Ofloxacin reduces the elimination of theophylline, elevating blood levels. It can enhance the action of the anticoagulant warfarin, increasing the risk of bleeding. Both high and low blood sugar levels have been reported, especially in patients with diabetes who were also receiving insulin or other blood sugar-lowering medications. Careful monitoring is recommended. Certain medications should not be taken within two hours before or after taking ofloxacin, including sucralfate, iron, multivitamins containing zinc, didanosine, and antacids containing calcium, magnesium, or aluminum.

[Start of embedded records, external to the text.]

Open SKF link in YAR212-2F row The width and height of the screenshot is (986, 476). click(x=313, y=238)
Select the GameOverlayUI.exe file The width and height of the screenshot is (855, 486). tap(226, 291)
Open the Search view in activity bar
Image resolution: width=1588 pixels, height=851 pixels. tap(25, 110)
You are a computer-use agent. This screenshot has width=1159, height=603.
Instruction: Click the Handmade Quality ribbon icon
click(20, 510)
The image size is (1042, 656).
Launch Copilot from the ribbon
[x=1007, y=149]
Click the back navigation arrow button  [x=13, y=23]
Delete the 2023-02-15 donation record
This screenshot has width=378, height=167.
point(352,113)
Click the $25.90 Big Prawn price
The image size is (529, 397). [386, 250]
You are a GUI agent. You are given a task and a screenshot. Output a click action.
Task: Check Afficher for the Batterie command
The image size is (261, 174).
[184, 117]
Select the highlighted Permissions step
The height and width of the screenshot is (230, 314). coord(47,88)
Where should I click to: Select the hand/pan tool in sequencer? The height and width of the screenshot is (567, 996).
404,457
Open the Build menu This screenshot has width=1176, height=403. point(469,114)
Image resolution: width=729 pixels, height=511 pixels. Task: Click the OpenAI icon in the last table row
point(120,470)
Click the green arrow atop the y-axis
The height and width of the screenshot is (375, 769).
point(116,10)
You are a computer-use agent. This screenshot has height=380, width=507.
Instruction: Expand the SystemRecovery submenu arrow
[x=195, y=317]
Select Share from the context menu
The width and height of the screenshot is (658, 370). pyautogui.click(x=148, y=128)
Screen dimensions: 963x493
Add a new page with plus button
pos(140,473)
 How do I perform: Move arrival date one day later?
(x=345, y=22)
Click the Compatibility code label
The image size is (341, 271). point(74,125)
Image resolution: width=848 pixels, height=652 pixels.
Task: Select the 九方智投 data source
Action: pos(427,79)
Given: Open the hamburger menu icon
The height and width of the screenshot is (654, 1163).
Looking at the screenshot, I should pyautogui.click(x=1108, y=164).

Erythromycin may cause abnormal heart rhythms when used with antiarrhythmic drugs such as amiodarone, bretylium, disopyramide, dofetilide, procainamide, quinidine, and sotalol. Theophyllines reduce erythromycin blood levels, while erythromycin inhibits the metabolism of theophyllines, causing increased blood levels. This can lead to side effects such as seizures and disturbances in heart rhythm. Combining erythromycin with ergotamine or ydroergotamine can cause acute ergot toxicity. Erythromycin prevents digoxin from being eliminated by the kidneys, increasing digoxin levels in the blood and potentially causing disturbances in heart rhythm. Erythromycin also prevents the elimination of warfarin, raising warfarin levels in the blood and increasing the risk of bleeding. Erythromycin inhibits the breakdown of statins, leading to increased levels in the blood. High statin levels can cause severe myopathy with rhabdomyolysis. Erythromycin also increases blood levels of sildenafil. Grapefruit juice can prevent the breakdown of erythromycin, resulting in elevated levels in the blood.